À l’école de yoga Mahasiddha de Rishikesh, dans le nord de l’Inde, les élèves terminent parfois leurs séances tantriques par une « marche des anges » : ils passent, les yeux fermés, dans un couloir formé par leurs camarades de classe, qui tendent la main pour les caresser au fur et à mesure.
Des pratiques comme celles-ci, encourageant les étudiants à abandonner leurs inhibitions et liant l’intimité physique à la croissance spirituelle, ont fait du yoga tantrique un aspect « nouveau, excitant et totalement intrigant » pour Silke, qui avait 21 ans lorsqu’elle l’a découvert en octobre 2019.
Comme beaucoup d’Occidentaux, Silke – originaire d’Allemagne – s’est rendue à Rishikesh à la recherche d’un but. Récemment diplômée, explorant l'Inde, elle s'est tournée vers la ville de pèlerinage située entre l'Himalaya et le Gange et est tombée sur un dépliant pour l'école Mahasiddha.
Elle y fait finalement un stage de six mois, qu'elle décrit comme une « expérience assez intense ». Elle ne pouvait pas imaginer ce qui allait arriver.
Réseau international
Mahasiddha est l'une des dizaines d'écoles dans le monde gérées par la Fédération Atman Yoga, également connue sous le nom de Mouvement pour l'intégration spirituelle dans l'Absolu, ou Misa.
Le réseau est né en Roumanie en 1990, peu après la chute du dictateur Nicolae Ceausescu.

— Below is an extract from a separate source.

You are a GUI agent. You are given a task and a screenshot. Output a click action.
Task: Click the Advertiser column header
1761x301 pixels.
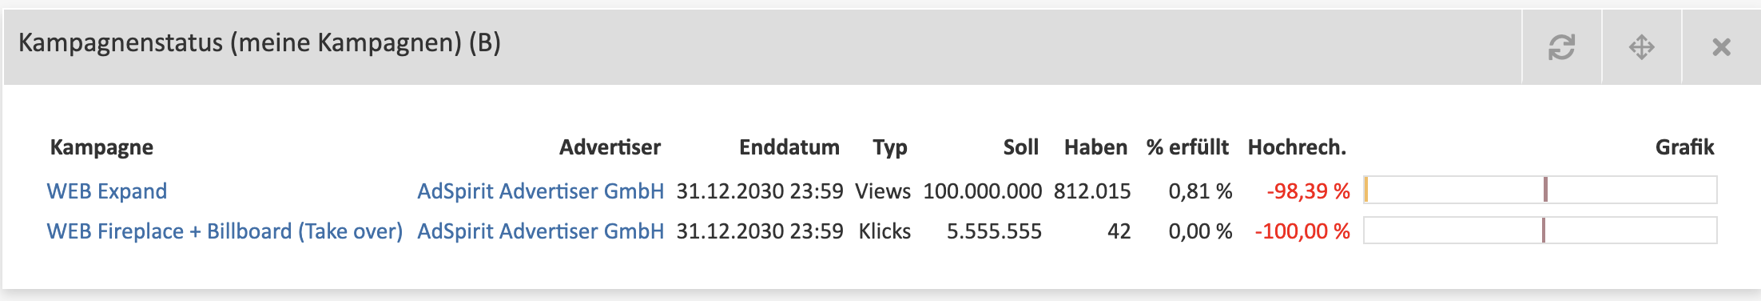610,147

Son fondateur, Gregorian Bivolaru – aujourd'hui âgé de 71 ans – s'était lancé dans le yoga à une époque où la Roumanie communiste se méfiait encore de cette pratique. Il a passé les dernières années du régime dans et hors des prisons et des hôpitaux psychiatriques, accusé de diffusion de pornographie et souffrant de troubles de la personnalité.
Au début des années 2000, Bivolaru était de nouveau sous la surveillance des autorités roumaines, soupçonné de relations sexuelles avec des mineurs et d'infractions fiscales. Pour ses partisans, qui le connaissaient sous le nom de « Grieg », il s’agissait d’une chasse aux sorcières.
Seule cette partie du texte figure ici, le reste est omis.